1/22/2020

Yo, el inmigrante


    De alguna manera todos somos de todas partes así que nadie, de entrada, es originario de un único lugar. Semejante afirmación guarda bastante lógica pues a estas alturas hablar de pureza cultural, racial o cosa parecida es un disparate por donde lo mires. Cada quien crea sus afectos, construye un sentido de pertenencia, echa en la memoria la fascinación, alegrías, frustraciones y anhelos vinculados al sitio que le tocó vivir, pero en el fondo nos traviesa la condición múltiple de llevar en las alforjas esa transhumancia de quienes vinieron antes.
    Mi padre es el ejemplo más próximo que tengo al respecto. Llegó a Venezuela embadurnado de juventud y ahí labró sus días como extranjero que de a poco fue ganándose un lugar en la geografía que le sirvió de asiento. Hizo amigos, apreció y se sintió apreciado en aquel presente no exento de incertidumbres y erigió un futuro con las manos. Formó una familia, trabajó, soñó, murió años después en la Upata que se le incrustó como una estaca de vida en pleno corazón. Jamás hubo en él partición alguna en cuanto a su espacio existencial: era un francés venezolano y un venezolano francés. Así, sin más contradicciones, sin otros efectos mutuamente excluyentes.
    Nunca imaginé que me tocaría ir tras sus pasos. Mientras estuve en Venezuela juraba alejarme de ella sólo por períodos muy cortos. Unas vacaciones, un viaje debido a razones académicas, cierto traslado por motivos diversos pero con el punto de fuga anclado en mi zona de confort, no otra que esa donde coseché familia, amigos, sudores, proyectos, en fin, el día a día como invención y experiencia constitutiva.
    Pero ya sabes, el mundo es como es así que llegó el momento de partir.
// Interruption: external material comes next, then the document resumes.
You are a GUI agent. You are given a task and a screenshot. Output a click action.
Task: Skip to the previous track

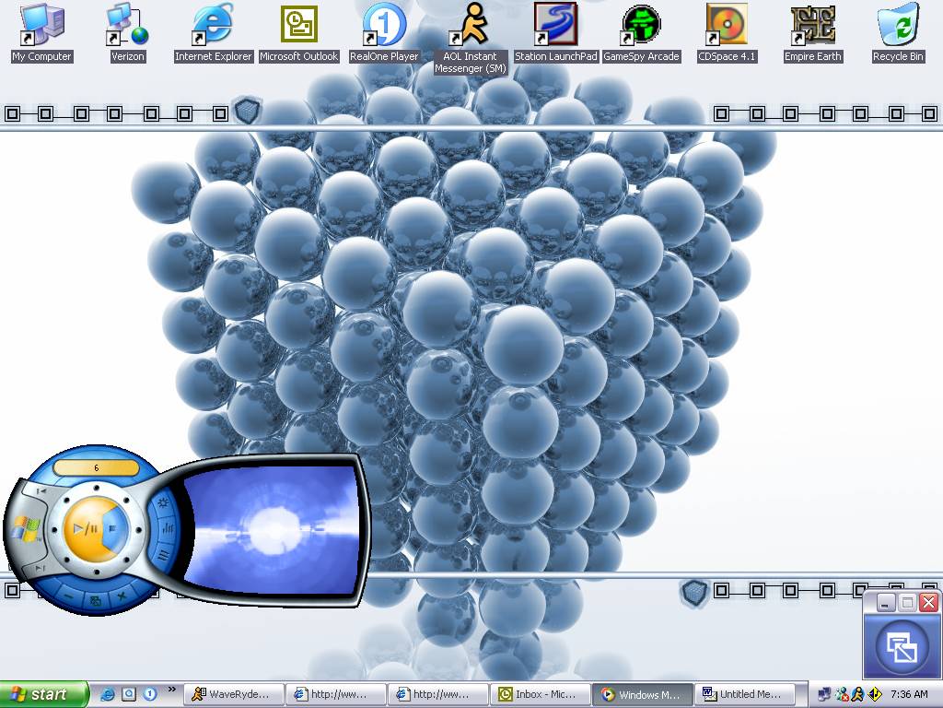tap(41, 492)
Lo que no sorprende a nadie ya: el país como espejo hecho pedazos; los hijos, que merecen un futuro cuya concreción estás cuando menos obligado a despejar; tú mismo, porque vivir supone esforzarte, quebrarte el lomo aquí o allá, darte de bruces con los fantasmas que te persiguen e intentar domarlos en función del horizonte que te habías metido entre ceja y ceja. De tal manera que irrumpe de pronto, como aguacero en el trópico, la palabra exilio. Uno autoimpuesto, abrazado a tu respiración, a cada minuto de tus días.
    Llevo más de tres años en Quito, ciudad que a decir verdad me atrapó a primera vista. Debo aclarar que soy un hombre con suerte, he escrito en otra parte que mi estadía en la Mérida venezolana durante mis años universitarios hizo lo suyo: al llegar aquí noté un no sé qué, cierta familiaridad que me arrojó otra vez a aquellos tiempos idos. Me los devolvió cubiertos de nostalgias, lo que supuso el primer paso de un encuentro menos duro con la nueva realidad. Después, tengo la impresión de que sucedió a la inversa: por razones que ignoro le caí bien a esta ciudad cargada de tanto por reconocer, de interrogantes y de frío y bueno, hay que celebrar que nos llevamos de puta madre hasta el presente.
    Decía arriba que jamás pasó por mis circunvoluciones cerebrales moverme de Venezuela, instalarme en otras latitudes. Eso que llaman venezolanidad, cosa que ignoro desde el intelecto pero que soy capaz de percibir, de asimilar con los poros, la adrenalina, el subconsciente o como diablos se diga, estuvo arraigada en mí hasta la médula. Emigrar era un verbo carente del cemento necesario para atarme siquiera a una posibilidad. Pero aquí estoy, hecho caldo de cultivo, magma con fondo de Ciudad Guayana, de Upata, de los Llanos o de Mérida entremezclado con una tierra extraña que también ahora conforma al hombre que voy siendo. Entonces recuerdo a mi padre y sonrío, lo comprendo mejor, lo conozco más que ayer, sé qué le cruzaba el alma al recordar historias de su infancia, lugares cotidianos de su juventud, la vida como abanico de momentos aceptados, incorporados, novedosos en función de realidades que llegan, que abarcan y asfixian y oxigenan luego, por fin hechas suyas sin que se contradigan o repelen. También soy un inmigrante en la ciudad de Quito, amalgama entre el país que traigo en las espaldas y éste que me recibe y me deja ser y me permite. Toda una experiencia que jamás busqué. Todo un entramado que enriquece.